Repeat only the lines below from the one containing "Kindle (255, 475)" through the one containing "[Reddit] (6, 55)", inclusive, exactly as written.

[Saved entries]
%%

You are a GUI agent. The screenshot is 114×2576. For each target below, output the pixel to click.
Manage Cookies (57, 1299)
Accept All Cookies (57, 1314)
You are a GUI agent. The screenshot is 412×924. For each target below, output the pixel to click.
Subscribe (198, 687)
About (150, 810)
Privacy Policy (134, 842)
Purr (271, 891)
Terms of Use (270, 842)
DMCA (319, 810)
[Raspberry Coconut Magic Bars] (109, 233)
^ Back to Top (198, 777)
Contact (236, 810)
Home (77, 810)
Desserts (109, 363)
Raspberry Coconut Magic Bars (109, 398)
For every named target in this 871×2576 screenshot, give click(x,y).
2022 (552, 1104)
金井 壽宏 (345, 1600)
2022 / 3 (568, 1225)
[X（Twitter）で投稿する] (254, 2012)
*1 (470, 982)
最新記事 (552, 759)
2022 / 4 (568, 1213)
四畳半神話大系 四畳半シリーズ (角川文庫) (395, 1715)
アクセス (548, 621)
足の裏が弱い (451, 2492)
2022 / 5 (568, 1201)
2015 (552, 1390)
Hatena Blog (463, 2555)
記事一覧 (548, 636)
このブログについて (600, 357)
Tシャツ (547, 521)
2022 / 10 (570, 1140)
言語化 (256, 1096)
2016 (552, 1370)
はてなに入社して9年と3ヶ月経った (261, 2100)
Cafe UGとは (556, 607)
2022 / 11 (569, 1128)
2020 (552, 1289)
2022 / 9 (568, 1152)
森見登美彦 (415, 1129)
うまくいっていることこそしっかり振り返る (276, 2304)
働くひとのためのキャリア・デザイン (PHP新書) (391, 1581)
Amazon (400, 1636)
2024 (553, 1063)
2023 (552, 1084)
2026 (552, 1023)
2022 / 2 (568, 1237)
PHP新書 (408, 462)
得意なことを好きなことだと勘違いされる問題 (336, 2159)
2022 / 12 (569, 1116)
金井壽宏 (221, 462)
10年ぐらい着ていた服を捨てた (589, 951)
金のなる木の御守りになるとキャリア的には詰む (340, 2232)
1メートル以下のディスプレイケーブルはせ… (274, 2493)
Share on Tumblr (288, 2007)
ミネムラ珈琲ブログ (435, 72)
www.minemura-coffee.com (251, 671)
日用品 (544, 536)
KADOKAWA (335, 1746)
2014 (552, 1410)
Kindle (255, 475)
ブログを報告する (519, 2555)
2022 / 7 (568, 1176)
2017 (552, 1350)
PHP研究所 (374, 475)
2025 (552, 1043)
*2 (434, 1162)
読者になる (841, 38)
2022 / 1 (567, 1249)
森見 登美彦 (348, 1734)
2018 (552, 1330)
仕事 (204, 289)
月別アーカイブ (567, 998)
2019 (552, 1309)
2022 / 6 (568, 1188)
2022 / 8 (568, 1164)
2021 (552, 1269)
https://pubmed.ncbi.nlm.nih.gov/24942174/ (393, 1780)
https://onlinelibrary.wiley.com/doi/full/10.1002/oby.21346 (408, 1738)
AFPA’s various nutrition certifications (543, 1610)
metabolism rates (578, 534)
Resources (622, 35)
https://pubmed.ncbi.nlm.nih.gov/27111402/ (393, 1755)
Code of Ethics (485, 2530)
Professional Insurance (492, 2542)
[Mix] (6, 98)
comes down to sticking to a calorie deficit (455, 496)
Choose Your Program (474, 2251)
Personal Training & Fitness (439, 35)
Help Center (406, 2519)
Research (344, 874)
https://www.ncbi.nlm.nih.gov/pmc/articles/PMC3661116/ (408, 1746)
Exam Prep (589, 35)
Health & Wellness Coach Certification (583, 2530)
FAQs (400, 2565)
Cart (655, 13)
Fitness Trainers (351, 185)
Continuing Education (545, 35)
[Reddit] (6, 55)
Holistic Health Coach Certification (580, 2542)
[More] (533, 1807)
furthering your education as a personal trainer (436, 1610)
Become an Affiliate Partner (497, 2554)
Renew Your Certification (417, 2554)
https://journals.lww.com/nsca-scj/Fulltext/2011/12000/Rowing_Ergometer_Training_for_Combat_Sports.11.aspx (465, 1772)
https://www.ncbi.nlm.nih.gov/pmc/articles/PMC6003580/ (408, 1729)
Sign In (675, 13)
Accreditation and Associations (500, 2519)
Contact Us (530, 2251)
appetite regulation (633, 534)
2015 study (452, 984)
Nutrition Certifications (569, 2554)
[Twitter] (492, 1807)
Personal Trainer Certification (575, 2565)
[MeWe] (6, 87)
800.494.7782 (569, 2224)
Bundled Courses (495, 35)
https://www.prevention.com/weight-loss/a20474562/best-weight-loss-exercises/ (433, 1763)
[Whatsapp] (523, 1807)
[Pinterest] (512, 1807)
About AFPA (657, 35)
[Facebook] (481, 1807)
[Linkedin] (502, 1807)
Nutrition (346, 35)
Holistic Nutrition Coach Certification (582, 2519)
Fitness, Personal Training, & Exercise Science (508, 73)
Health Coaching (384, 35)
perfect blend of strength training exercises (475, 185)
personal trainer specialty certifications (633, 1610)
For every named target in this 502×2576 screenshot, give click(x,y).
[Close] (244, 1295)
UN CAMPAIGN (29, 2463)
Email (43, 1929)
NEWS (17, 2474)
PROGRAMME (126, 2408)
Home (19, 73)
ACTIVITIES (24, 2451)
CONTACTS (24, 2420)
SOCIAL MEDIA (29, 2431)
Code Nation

%%

Your solution
Kindle (255, 475)
ブログを報告する (519, 2555)
2022 / 7 (568, 1176)
2017 (552, 1350)
PHP研究所 (374, 475)
2025 (552, 1043)
*2 (434, 1162)
読者になる (841, 38)
2022 / 1 (567, 1249)
森見 登美彦 (348, 1734)
2018 (552, 1330)
仕事 (204, 289)
月別アーカイブ (567, 998)
2019 (552, 1309)
2022 / 6 (568, 1188)
2022 / 8 (568, 1164)
2021 (552, 1269)
https://pubmed.ncbi.nlm.nih.gov/24942174/ (393, 1780)
https://onlinelibrary.wiley.com/doi/full/10.1002/oby.21346 (408, 1738)
AFPA’s various nutrition certifications (543, 1610)
metabolism rates (578, 534)
Resources (622, 35)
https://pubmed.ncbi.nlm.nih.gov/27111402/ (393, 1755)
Code of Ethics (485, 2530)
Professional Insurance (492, 2542)
[Mix] (6, 98)
comes down to sticking to a calorie deficit (455, 496)
Choose Your Program (474, 2251)
Personal Training & Fitness (439, 35)
Help Center (406, 2519)
Research (344, 874)
https://www.ncbi.nlm.nih.gov/pmc/articles/PMC3661116/ (408, 1746)
Exam Prep (589, 35)
Health & Wellness Coach Certification (583, 2530)
FAQs (400, 2565)
Cart (655, 13)
Fitness Trainers (351, 185)
Continuing Education (545, 35)
[Reddit] (6, 55)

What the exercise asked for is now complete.